Second woman accuses Virginia’s Lt Governor of sexual assault

Published:Saturday | February 9, 2019 | 9:47 AM
Fairfax...It is obvious that a vicious and co-ordinated smear campaign is being orchestrated against me.

A second woman has come forward with sexual assault allegations against Lieutenant Governor of Virginia in the United States (US) Justin Fairfax.

The woman, identified as Meredith Watson, claims Fairfax raped her in 2000 when they were both students at Duke University in North Carolina.

His first accuser, Vanessa Tyson, came forward last week with allegations that he forced her to perform oral sex on him in his hotel room at the Democratic Party convention in Boston in 2004.

Watson's allegations triggered an avalanche of calls by top officials in the Democratic Party, including presidential hopefuls Elizabeth Warren and Corey Booker, for their colleague to step down.

But Fairfax, 39, is adamant that he will not resign, declaring that he is the victim of a smear campaign.

"It is obvious that a vicious and co-ordinated smear campaign is being orchestrated against me,” he said in a statement.

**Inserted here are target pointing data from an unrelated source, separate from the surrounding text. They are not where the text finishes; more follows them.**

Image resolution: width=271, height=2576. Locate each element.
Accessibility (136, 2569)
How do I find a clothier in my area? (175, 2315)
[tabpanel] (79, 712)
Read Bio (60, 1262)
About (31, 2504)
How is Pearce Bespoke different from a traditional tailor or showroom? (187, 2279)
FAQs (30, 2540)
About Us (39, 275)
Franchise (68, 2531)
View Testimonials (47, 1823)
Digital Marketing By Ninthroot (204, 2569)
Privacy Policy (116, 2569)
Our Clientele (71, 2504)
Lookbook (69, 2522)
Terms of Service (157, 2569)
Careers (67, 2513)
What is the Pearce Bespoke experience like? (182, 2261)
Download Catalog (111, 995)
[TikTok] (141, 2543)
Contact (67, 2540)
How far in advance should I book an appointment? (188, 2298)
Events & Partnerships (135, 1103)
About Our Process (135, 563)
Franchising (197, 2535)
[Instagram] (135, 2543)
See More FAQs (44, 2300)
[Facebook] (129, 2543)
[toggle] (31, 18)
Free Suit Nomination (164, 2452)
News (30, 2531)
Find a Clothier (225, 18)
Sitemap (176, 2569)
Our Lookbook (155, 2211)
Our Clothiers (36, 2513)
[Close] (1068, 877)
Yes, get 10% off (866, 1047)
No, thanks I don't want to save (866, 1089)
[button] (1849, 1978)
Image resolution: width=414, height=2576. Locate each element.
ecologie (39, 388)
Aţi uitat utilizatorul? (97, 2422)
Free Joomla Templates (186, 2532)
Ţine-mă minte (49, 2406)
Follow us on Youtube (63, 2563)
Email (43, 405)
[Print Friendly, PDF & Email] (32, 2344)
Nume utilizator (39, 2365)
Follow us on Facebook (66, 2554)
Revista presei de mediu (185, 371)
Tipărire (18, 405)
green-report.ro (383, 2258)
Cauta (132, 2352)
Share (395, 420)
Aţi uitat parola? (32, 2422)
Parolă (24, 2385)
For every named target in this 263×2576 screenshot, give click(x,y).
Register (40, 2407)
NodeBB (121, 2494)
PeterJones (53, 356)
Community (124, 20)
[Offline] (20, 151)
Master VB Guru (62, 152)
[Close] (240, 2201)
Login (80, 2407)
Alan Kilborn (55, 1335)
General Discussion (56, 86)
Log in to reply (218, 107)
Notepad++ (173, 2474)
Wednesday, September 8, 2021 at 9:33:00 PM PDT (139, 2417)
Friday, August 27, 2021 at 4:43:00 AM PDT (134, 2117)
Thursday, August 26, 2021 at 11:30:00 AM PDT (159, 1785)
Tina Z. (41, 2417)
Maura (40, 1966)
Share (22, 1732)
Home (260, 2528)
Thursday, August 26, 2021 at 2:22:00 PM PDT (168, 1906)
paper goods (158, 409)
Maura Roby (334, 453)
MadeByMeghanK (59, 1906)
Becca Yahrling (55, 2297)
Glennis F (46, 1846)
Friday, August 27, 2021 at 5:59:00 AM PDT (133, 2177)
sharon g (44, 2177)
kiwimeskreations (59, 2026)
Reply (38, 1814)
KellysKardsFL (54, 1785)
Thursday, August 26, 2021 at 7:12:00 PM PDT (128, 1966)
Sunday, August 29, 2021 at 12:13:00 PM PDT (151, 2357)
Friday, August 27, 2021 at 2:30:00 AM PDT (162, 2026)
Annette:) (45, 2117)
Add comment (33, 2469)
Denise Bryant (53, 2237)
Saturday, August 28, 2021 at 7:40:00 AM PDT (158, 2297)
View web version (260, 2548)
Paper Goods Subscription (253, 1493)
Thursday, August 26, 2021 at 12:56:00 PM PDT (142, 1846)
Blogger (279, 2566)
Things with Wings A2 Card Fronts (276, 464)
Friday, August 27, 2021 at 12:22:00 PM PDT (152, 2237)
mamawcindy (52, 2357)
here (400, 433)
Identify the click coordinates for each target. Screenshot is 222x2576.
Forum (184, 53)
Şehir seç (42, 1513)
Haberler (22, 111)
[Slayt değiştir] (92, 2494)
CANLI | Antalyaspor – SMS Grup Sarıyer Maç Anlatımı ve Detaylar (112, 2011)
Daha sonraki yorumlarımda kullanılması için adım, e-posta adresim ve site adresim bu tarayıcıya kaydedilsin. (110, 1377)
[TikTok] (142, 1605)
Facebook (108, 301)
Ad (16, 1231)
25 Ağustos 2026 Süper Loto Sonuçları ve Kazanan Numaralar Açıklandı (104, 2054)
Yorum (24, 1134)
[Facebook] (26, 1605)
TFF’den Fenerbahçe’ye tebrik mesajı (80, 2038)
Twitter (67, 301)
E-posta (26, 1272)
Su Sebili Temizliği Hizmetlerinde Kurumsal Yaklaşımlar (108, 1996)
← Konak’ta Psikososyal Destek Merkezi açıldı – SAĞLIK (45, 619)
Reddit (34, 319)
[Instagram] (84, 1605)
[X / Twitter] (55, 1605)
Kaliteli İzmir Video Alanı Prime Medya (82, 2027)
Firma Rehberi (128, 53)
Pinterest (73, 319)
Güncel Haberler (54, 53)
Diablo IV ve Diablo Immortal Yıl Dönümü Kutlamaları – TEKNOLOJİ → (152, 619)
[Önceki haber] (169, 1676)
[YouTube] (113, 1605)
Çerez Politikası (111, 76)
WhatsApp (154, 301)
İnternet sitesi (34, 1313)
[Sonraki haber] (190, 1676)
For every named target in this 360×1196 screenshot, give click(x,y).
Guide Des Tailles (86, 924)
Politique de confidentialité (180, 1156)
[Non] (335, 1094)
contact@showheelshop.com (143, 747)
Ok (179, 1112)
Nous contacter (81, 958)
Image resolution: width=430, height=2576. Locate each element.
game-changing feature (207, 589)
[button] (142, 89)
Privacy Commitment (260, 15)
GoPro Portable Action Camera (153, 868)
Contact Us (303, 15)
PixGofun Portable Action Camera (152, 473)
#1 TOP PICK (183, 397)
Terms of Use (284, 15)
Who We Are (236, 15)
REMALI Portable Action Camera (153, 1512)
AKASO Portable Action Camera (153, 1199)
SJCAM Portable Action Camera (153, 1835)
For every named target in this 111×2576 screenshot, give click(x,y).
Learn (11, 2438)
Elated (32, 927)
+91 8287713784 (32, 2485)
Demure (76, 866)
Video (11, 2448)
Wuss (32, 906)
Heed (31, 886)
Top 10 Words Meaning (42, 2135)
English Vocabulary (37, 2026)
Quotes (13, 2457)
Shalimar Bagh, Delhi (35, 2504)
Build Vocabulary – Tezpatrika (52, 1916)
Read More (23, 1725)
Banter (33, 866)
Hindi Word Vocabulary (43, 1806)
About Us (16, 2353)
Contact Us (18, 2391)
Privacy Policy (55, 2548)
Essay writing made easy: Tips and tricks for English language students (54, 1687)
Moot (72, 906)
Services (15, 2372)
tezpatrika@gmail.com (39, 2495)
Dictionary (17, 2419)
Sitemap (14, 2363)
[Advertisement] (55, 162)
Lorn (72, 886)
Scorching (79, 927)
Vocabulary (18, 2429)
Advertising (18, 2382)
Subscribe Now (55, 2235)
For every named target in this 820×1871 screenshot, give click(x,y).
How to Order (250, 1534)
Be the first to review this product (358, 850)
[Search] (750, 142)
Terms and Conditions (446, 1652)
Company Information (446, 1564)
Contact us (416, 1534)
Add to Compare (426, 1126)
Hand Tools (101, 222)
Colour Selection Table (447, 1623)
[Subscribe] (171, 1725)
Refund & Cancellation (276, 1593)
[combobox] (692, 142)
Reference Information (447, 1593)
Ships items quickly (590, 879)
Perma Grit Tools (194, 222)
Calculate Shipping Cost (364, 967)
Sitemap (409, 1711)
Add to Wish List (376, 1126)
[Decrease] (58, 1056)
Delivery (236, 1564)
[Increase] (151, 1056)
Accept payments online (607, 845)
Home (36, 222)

Fairfax has insisted that his encounter with Tyson, now a California professor, was 100 per cent “consensual.”

Watson, through her attorneys, issued a statement yesterday outlining her allegation.

She claimed that the attack by Fairfax was “premeditated and aggressive" and said the details "are similar to those described by Dr Vanessa Tyson".

According to Watson's attorneys, former classmates have provided statements corroborating the allegations and that she "immediately told friends that Fairfax had raped her".

Fairfax has, however, dismissed the allegations by Watson, calling them “unsubstantiated” and “demonstrably false” and demanded a full investigation to "clear my good name".

"I have passed two full field background checks by the FBI and run for office in two highly contested elections with nothing like this being raised before,” he said.

The allegations come amid the racism controversies that have embroiled the Governor of Virginia Ralph Northam and the state's Attorney General Mark Herring.

Both men, who are white, have admitted to wearing a blackface while they were in college.